Another weakness of the study was that there was only rough documentation of nutrition. Nutrition depended on food availability at the TEFR stages and was provided by the TEFR organization. The use of doping substances was forbidden by the terms of participation but not controlled. Runners did not agree to close measurement and documentation of food and caloric intake, because this would have meant too much disturbance of their daily running routine and compromised compliance due to additional stress conducted by the research work. Despite initial concerns, mobile MRI examinations did not result in additional stress for the athletes. On the contrary, most of them enjoyed relaxing in the MR scanner, having no other noises and people around them while listening to their favorite music via headphones.
Strengths and weakness in relation to other studies
In comparison to previous field, laboratory and radiological, especially stationary MR studies focusing on long distance running and its effects on the human body, our study is unique in several aspects: ultra-long distance running without any day of rest, cohort size of subjects and use of a mobile MRI throughout the whole race. This is the first MR-based follow-up ultra marathon field study that ensures unique data based on repeated measurements on ascending distance burden.

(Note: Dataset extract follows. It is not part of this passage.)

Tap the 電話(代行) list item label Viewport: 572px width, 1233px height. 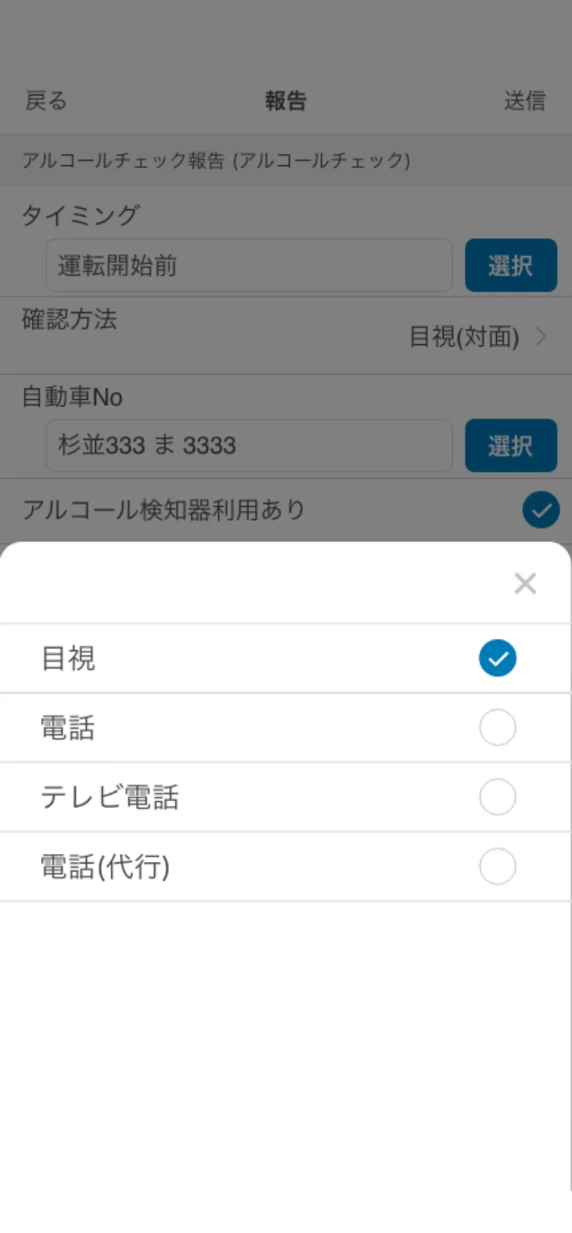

We explored the possibility of conducting this study with a stationary MRI in a fixed local setting. However, this is not realizable with a large cohort size, because not many ultra endurance athletes took the challenge to run ultra long distances in circles in local regions or stadiums day by day. For example, at the Sri Chinmoy Self-Transcendence 3,100 Mile Race over 5,649 laps of one extended city block in Jamaica, Queens, New York (http://www.3100.srichinmoyraces.org) only 10 to 14 participants started regularly. If a study like this is planned, it has to be adapted to the race circumstances and not the race conditions to the study. Only exceptional runners would be willing to take such a burden under laboratory conditions. It is the experience of the distance and the environment that motivates these athletes to run thousands of kilometers. In addition, such an approach might have incurred significant additional costs; our subjects were entirely self-funded, whereas volunteers in chamber studies often expect remuneration.
Unanswered questions and future research
Further research arising from this study will follow two themes. First, studies in patients to explore the validity of our model by applying the findings of this study to pathophysiological problems in a clinical setting. Second, collecting additional healthy volunteer data from subjects exposed to an ultra endurance burden (ultra marathon, ultra triathlon, ultra cycling and) in further field studies and chamber studies.
Whether it is possible to initiate future projects using this model of a mobile MRI field study is critical. First, this was a unique cohort size in transcontinental ultra running and it would be difficult to find a size like this again: the latest Run Across America (Table 1) had only 14 participants. Second, in addition to sufficient funding a bit of luck is necessary to finish a field study successfully when using a sensitive and high-maintenance technical piece of equipment such as a mobile MRI. Future studies might answer additional questions by using alternative or additional measurement techniques or undertaking novel intervention trials.